Background: Although a variety of surgical procedures to treat high myopia have been studied, no consensus exists on the optimum procedure. Clear lensectomy with implantation of a posterior chamber intraocular lens has been regarded as risky, due to the higher incidence of retinal detachment in highly myopic eyes.
Methods: The authors performed surgery and evaluation over 1 year in 52 eyes in which prophylactic retinal treatment, clear lensectomy, and posterior chamber intraocular lens implantation were used to treat high myopia of 12 diopters (D) or greater.
Results: Before lens extraction, 31 eyes underwent argon laser photocoagulation. Over the 1-year period, three additional eyes were treated, and six eyes that had been treated preoperatively received additional treatment. No cystoid macular edema, retinal detachment, or persistent corneal edema was observed in this series. At 1 year, 88.5% of the group achieved corrected visual acuity of 20/40 or better, compared with 75% preoperatively. Uncorrected visual acuity of 20/100 or better was achieved by 84.6% of the group. The mean postoperative spherical equivalent was -0.86 +/- 0.84 D.

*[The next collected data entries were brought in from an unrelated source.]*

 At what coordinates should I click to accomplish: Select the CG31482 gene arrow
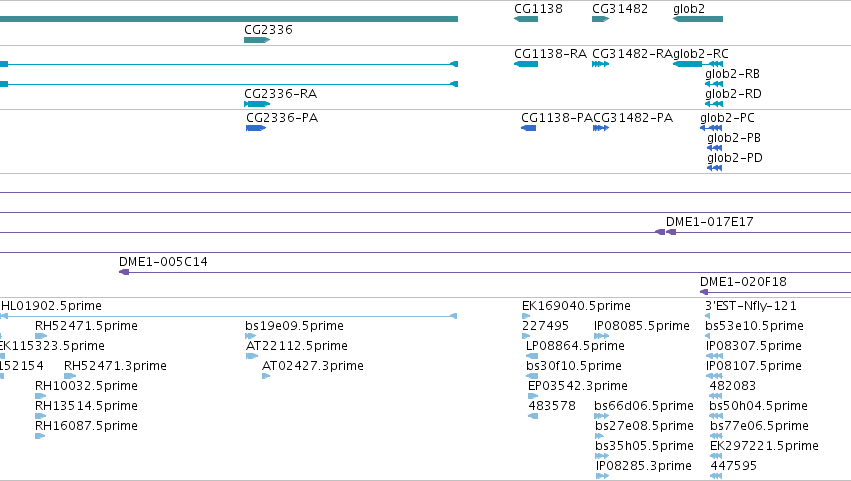point(600,19)
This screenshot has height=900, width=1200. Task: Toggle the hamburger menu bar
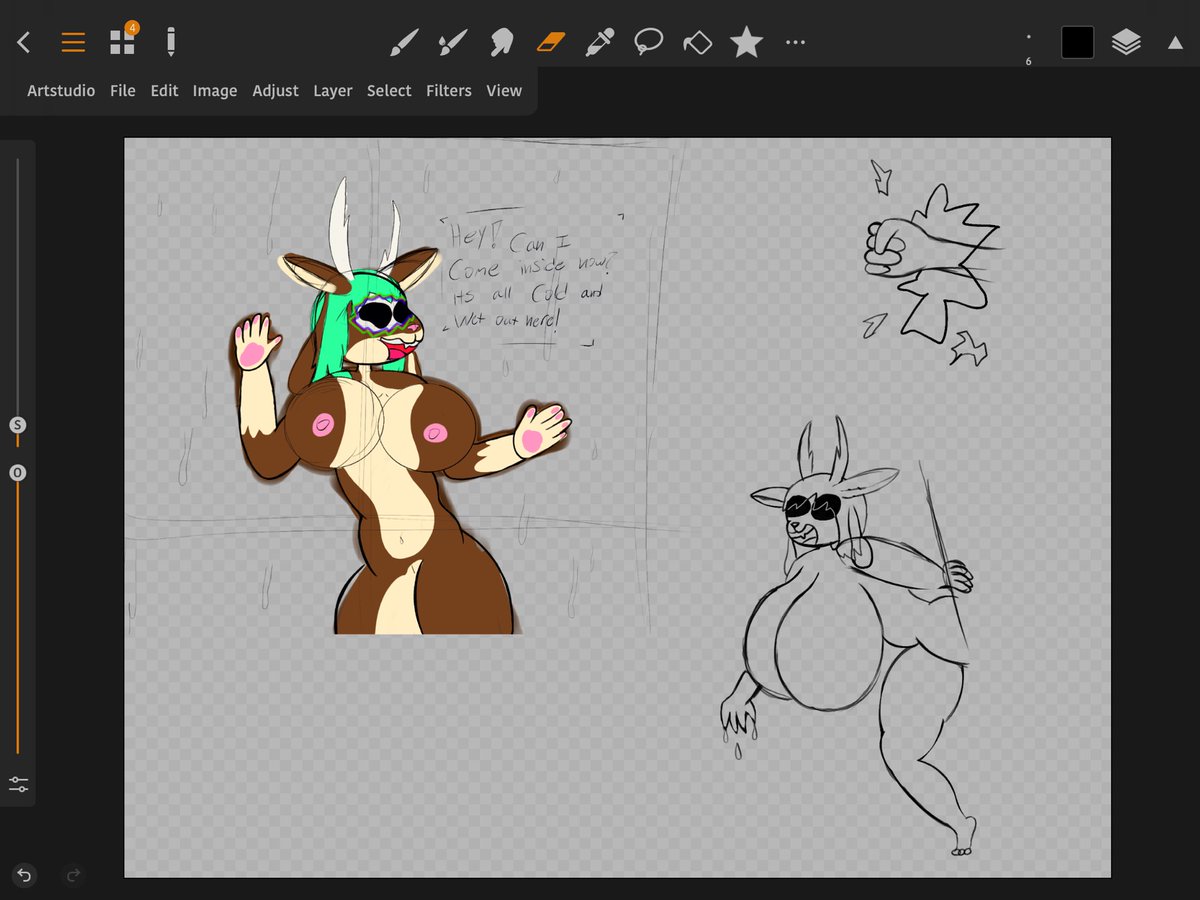click(73, 42)
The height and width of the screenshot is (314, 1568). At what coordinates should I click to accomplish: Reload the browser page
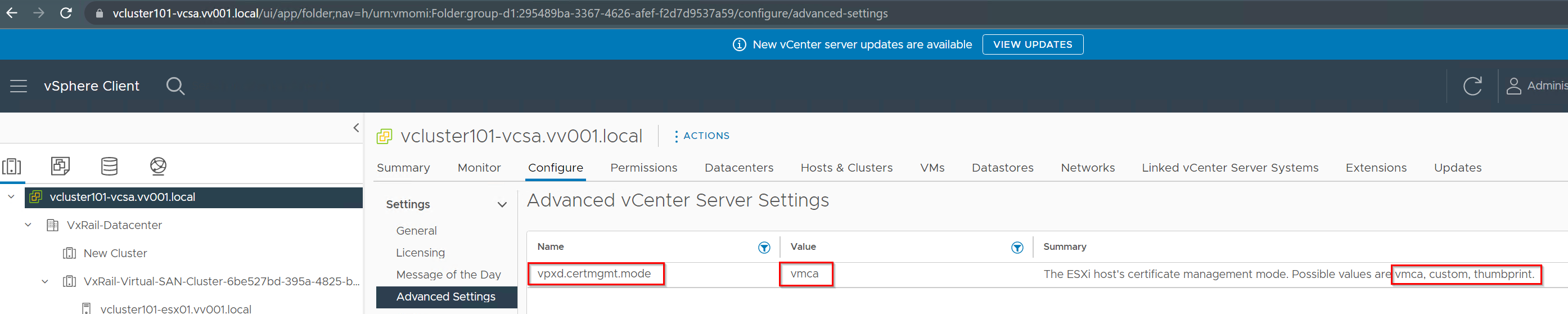click(x=66, y=13)
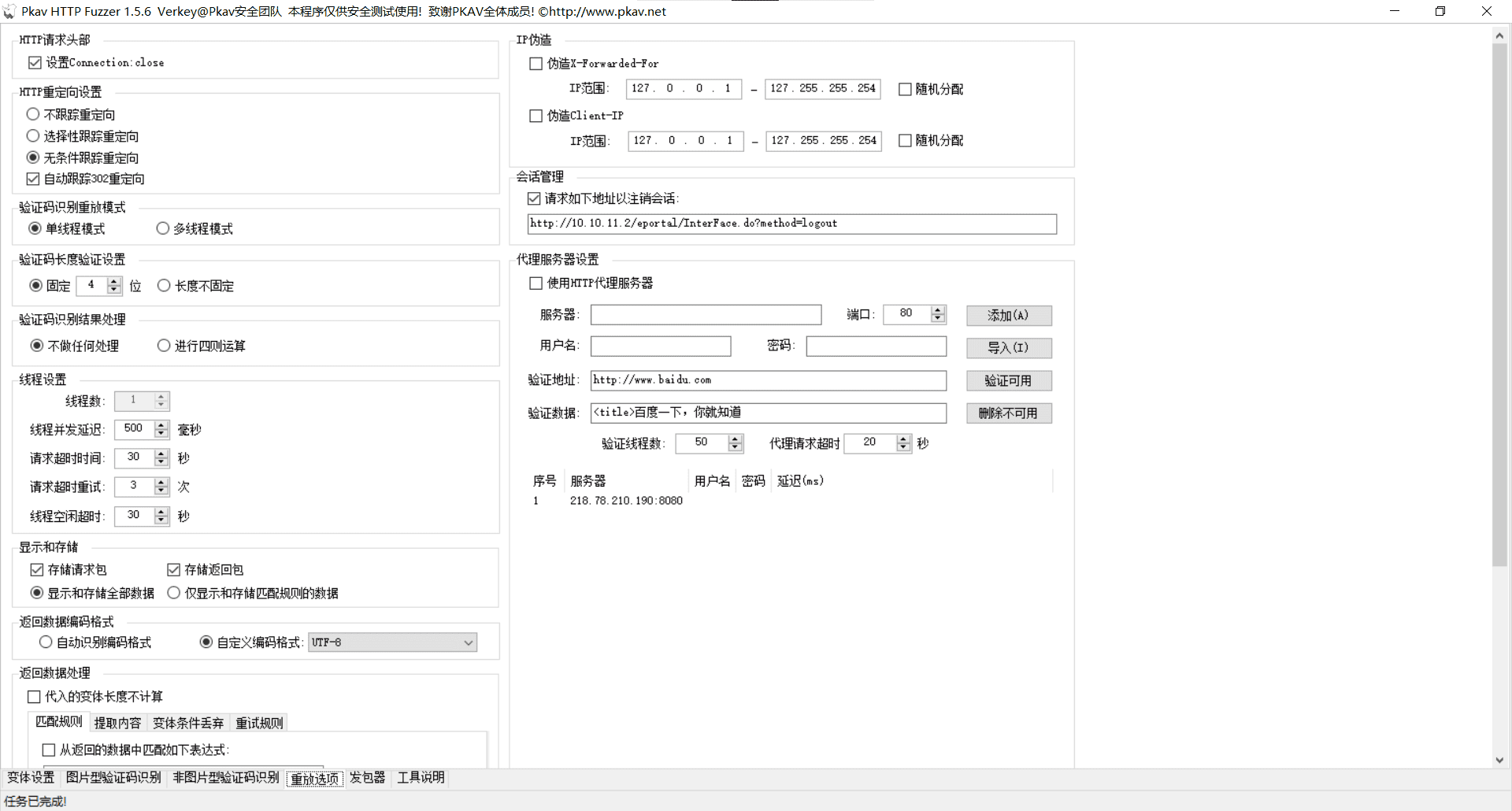1512x811 pixels.
Task: Increase the thread concurrency delay spinner
Action: tap(161, 424)
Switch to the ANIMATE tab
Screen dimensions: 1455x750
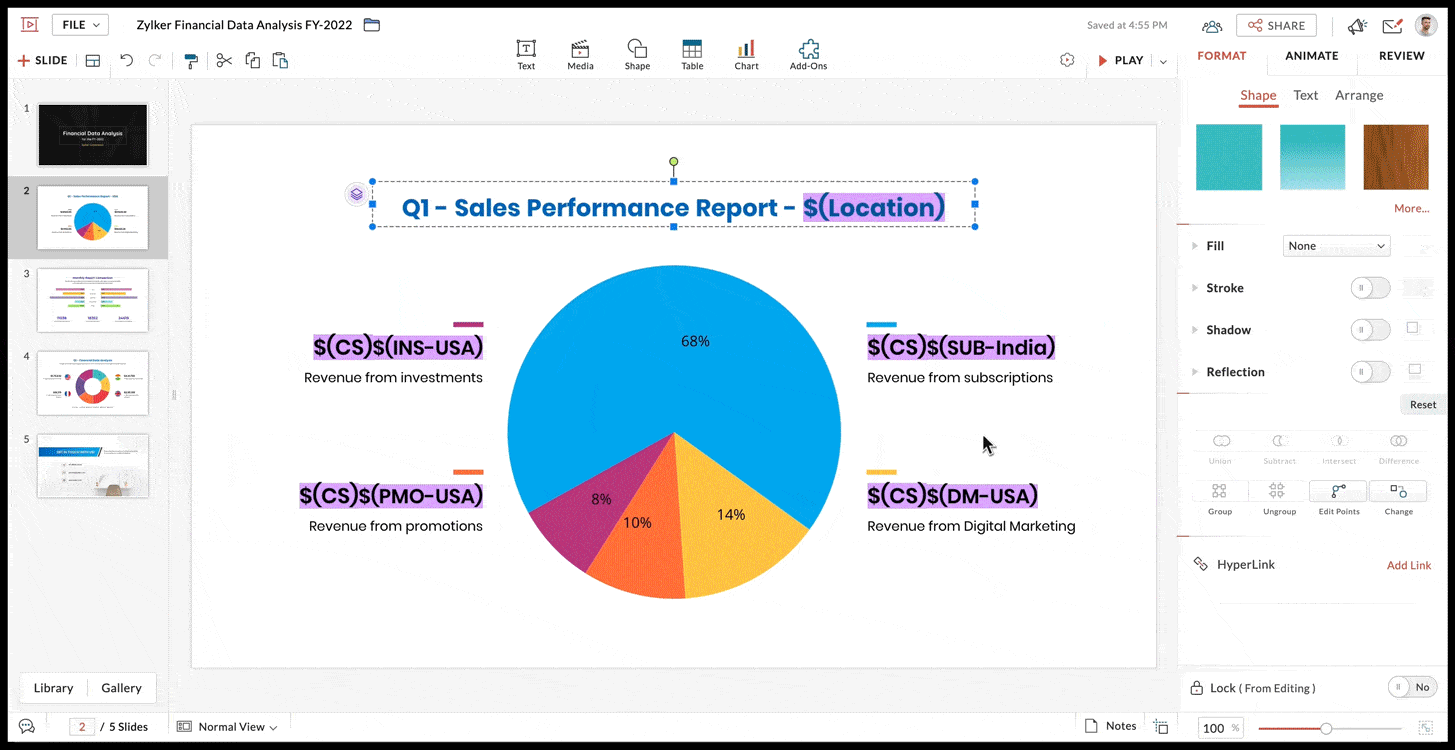pos(1311,56)
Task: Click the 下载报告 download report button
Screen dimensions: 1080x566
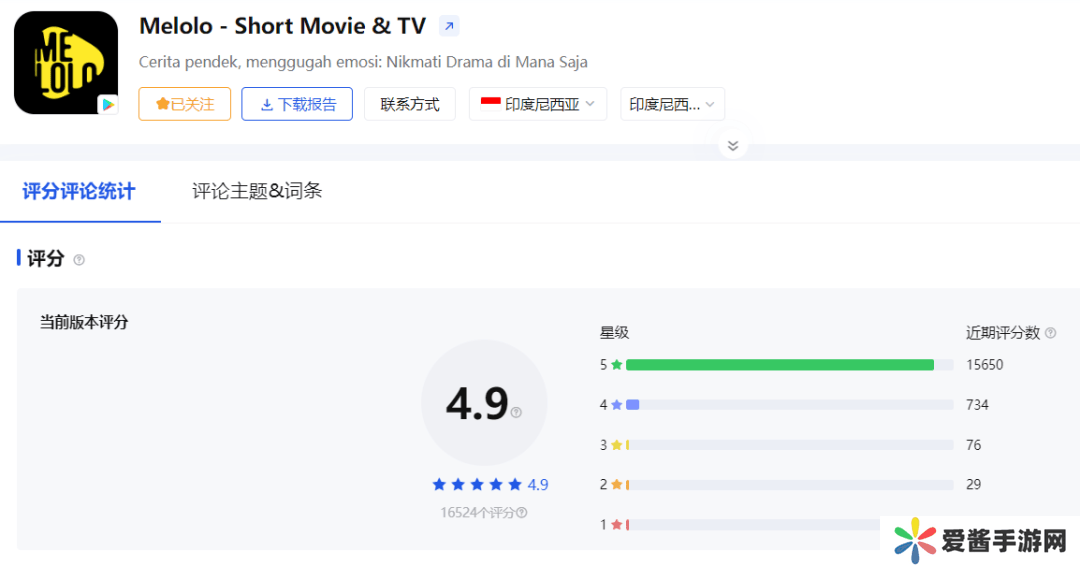Action: [297, 104]
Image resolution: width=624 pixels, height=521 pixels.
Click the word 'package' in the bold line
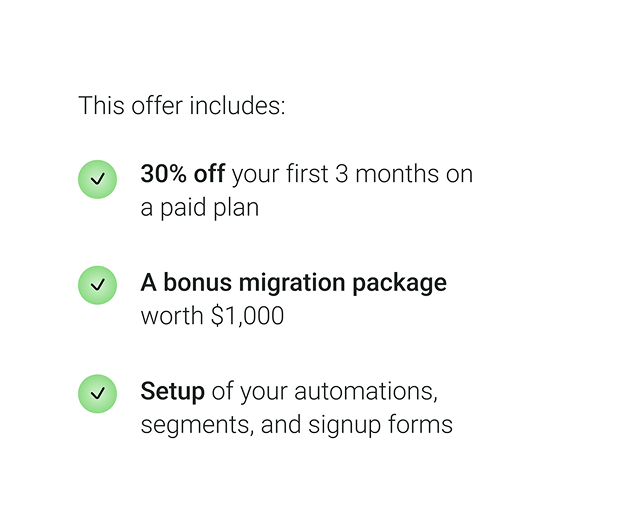(400, 283)
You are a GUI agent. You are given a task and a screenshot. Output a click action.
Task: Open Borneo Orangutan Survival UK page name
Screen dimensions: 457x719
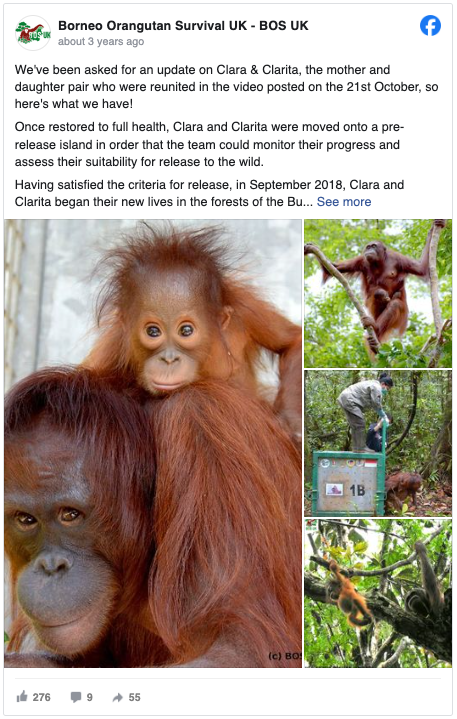(x=183, y=26)
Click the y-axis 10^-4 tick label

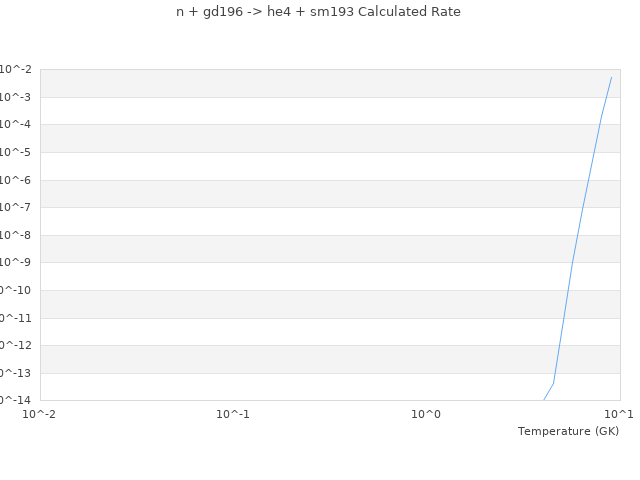(16, 124)
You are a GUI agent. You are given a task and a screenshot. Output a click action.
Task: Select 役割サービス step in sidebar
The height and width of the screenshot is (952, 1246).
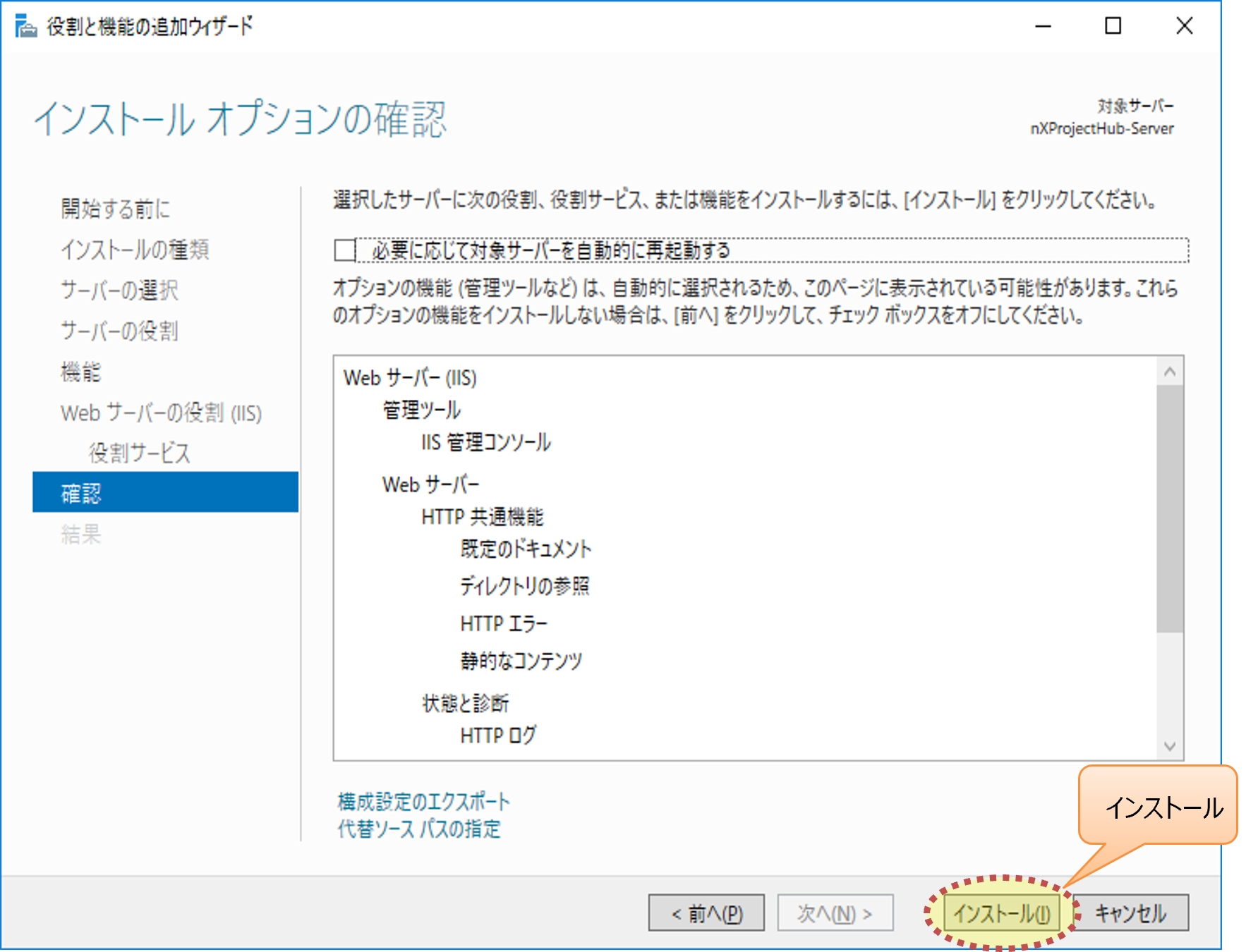pos(140,453)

Conclusion: The refractive objectives were achieved. Complications reported previously with clear lensectomy were not experienced in this group. The low incidence of complications can be attributed to the short follow-up and probably in part to the prophylactic retinal treatment, combined with the phacoemulsification procedure for lens extraction. Longer follow-up is needed to fully assess the complications. Properly randomized prospective clinical trials will be able to fully assess the benefits and risks of prophylactic retinal treatment and clear lens extraction with posterior intraocular lens implantation. This series can help in evaluating this surgical procedure.